[Records excerpted from a collection]
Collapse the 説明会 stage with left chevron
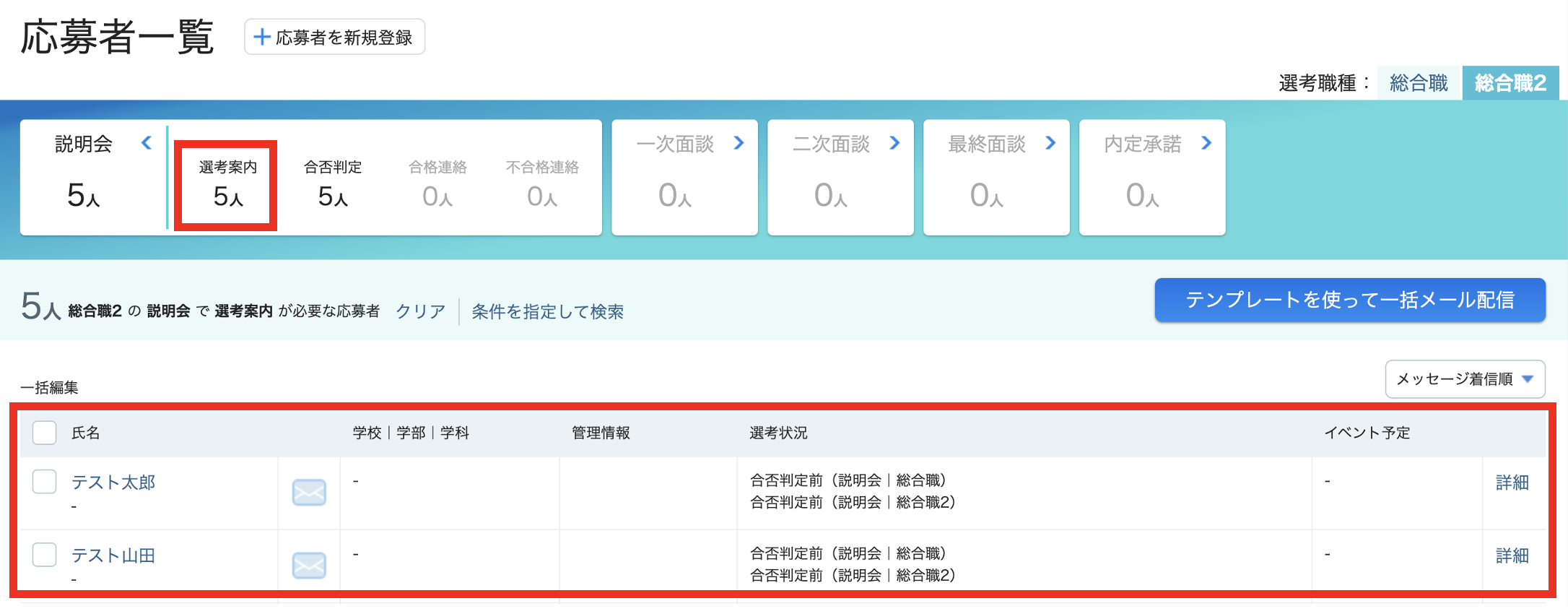[x=147, y=143]
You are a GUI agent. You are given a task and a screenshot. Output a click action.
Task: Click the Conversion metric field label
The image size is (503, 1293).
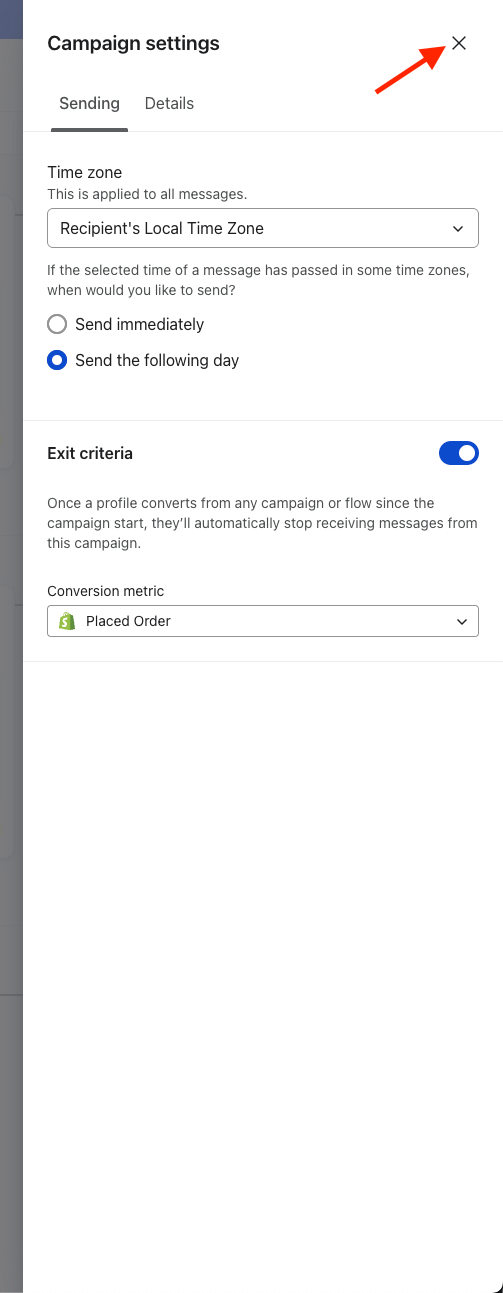(106, 591)
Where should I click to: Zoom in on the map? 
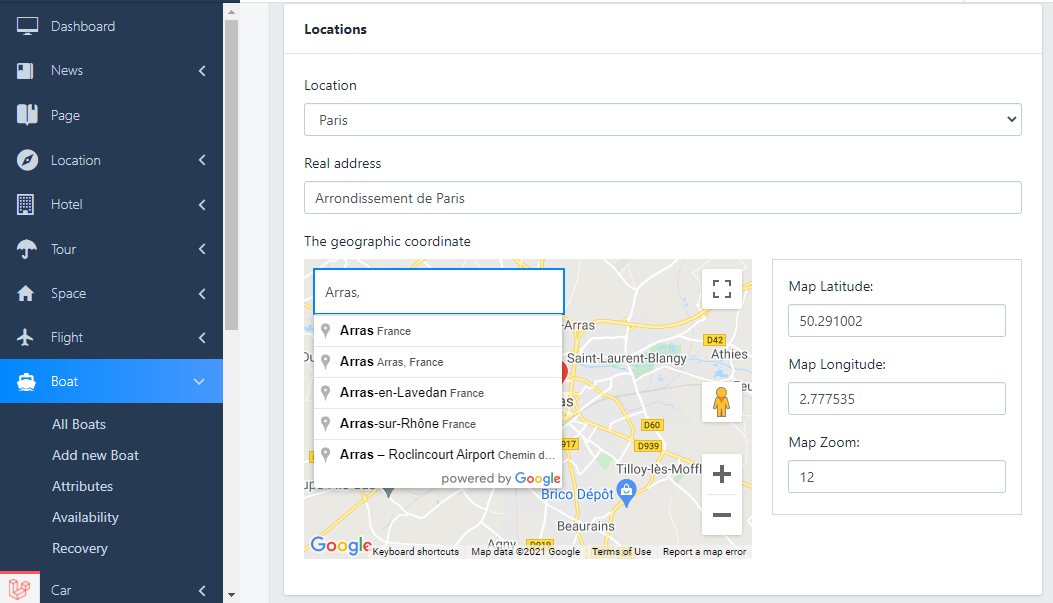(x=721, y=474)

What the task asks - Your answer should consist solely of the lines from the one with "The image size is (503, 1293)." through the last line of the entries, restated word for word, with the pictures omitted.

Written reply -
The image size is (503, 1293).
(106, 591)
Where should I click to: Zoom in on the map? 
(x=721, y=474)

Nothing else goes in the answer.